Alaskans across the political spectrum are now acknowledging that renewable energy will have to provide a larger share of Alaska’s power in the future. Republican Gov. Mike Dunleavy’s administration is working on a bill to make geothermal projects more affordable. And Hilcorp itself is looking into turning some of its old Cook Inlet oil platforms into tidal sites. That’s on top of multiple other permitted tidal projects that would turn Cook Inlet’s massive tides — some of the biggest in the world — into power, but would take years to come to fruition.
Today, the Bradley Lake Hydroelectric Project, across Kachemak Bay, provides the cheapest power to the Railbelt. Utilities across the Railbelt have a stake in, and get power from, the project.
But that’s one of the only large-scale renewable energy projects in the region. Chris Rose with the Renewable Energy Alaska Project said utilities aren’t doing enough, and that it’s time to stop waiting around for the big homerun.
“I think there's always this notion that something is going to come in and change things,’ he said. “But the fact is is that we haven't got a gas pipeline yet, even though we've been talking about it for 40 years, and we've also never gotten a hometown discount on oil and gas in Alaska, so even though we produce oil and gas, we have some of the highest energy costs in the country.”
He has been trying to get legislation passed that would set a renewable portfolio standard, which would require electric utilities to get a certain percentage of their energy from renewables by a certain date.
As it stands, those utilities have goals to incorporate renewables into their portfolio. Homer Electric Association, for example, has a goal of reaching 50% renewable energy by 2025 — a goal set by then-Gov. Sarah Palin’s administration. The utility says it’s in its best interest to not be so majorly dependent on one producer for power.
But with two years away from that non-binding deadline, HEA gets just 14% of its power from the Bradley Lake hydro project. It estimates it could meet about 25% of its demand with renewables by 2027, the year gas demand is expected to outpace supply, through another hydro project, a solar project and a landfill gas project, according to a January filing with the Regulatory Commission of Alaska.
Rose said aspirational goals are not good enough.

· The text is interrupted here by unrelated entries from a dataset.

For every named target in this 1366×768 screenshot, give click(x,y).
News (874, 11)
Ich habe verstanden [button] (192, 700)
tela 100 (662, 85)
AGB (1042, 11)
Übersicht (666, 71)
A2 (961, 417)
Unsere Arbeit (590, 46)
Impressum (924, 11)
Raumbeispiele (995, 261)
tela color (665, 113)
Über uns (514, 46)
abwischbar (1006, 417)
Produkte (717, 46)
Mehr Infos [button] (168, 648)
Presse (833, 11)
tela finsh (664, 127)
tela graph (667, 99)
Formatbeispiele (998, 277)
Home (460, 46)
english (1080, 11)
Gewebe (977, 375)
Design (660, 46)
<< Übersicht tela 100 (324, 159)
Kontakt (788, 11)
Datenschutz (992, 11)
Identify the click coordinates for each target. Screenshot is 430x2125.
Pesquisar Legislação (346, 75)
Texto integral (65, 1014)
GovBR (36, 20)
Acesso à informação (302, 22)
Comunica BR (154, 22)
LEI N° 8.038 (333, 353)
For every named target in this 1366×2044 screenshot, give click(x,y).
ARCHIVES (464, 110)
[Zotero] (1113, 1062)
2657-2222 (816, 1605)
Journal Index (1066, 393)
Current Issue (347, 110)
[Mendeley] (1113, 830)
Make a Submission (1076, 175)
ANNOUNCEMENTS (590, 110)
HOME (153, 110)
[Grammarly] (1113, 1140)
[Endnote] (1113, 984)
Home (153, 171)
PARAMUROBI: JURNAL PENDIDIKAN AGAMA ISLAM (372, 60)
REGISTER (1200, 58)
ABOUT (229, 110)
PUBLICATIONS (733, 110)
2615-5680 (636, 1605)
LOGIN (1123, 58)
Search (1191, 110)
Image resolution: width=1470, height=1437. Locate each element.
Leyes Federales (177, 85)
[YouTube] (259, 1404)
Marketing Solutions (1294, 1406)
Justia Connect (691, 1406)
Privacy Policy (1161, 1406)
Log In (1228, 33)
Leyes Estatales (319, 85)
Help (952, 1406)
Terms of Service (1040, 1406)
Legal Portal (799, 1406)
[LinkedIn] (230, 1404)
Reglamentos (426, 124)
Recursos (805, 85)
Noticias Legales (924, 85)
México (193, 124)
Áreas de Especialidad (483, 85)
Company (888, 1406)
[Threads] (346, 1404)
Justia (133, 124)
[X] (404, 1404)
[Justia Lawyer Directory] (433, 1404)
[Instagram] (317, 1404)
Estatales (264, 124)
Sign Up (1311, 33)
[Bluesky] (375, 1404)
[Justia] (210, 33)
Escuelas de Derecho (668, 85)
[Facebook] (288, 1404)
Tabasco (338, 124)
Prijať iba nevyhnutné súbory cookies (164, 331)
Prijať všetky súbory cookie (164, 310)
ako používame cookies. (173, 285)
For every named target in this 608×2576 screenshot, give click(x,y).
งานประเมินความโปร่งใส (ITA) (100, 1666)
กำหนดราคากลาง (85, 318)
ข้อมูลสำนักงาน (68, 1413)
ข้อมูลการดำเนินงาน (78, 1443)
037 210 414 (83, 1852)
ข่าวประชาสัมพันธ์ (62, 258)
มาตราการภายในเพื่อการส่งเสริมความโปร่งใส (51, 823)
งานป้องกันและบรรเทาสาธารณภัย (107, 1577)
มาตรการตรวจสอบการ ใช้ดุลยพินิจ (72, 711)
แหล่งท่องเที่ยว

His legislation would fine utilities about $20 per megawatt hour if they don’t meet certain standards — 25% renewable by 2027 and 80% by 2040.
He said those standards would help create competition among private energy companies — something the Railbelt doesn’t have much of now — that would generate power in state to sell back to the utilities.
And he said unlike LNG on the world market, energy from renewable projects in Alaska could be more stably priced.
He said it’s not just about Alaskans’ gas and electric bills, although that’s important. It matters a lot for the broader state economy.
“We already have very high energy prices in the Railbelt,” Rose said. “And so we can’t really afford to be increasing our energy costs. That’s going to impact businesses, that’s going to impact people’s decisions to invest here, and to live here.”
Rose’s standard, widely opposed by utilities, didn’t pass before the regular session ended. For most of the session, lawmakers were focused on big-ticket items like the PFD and school funding, rather than energy.
In the absence of action from lawmakers and utilities, some Alaskans are taking matters into their own hands.
Waterman, the Homer resident, said the solar panels, heat pumps and other energy efficient upgrades on his house help reduce the pressure he’s putting on the system.
“If we could get 25% of the homes on the Kenai with 5 to 10 kilowatts of of solar on them, that would make a significant dent in the gas that Homer Electric has to purchase — and keep our costs from rising quite as rapidly,” he said.
As an energy efficiency enthusiast, Waterman is maybe more attuned to his own rates than most.
But at the end of summer, when they switch on their lights and turn up their thermostats again, all Alaskans should be thinking more about how their lives could be impacted when the costs of doing so are a lot more expensive.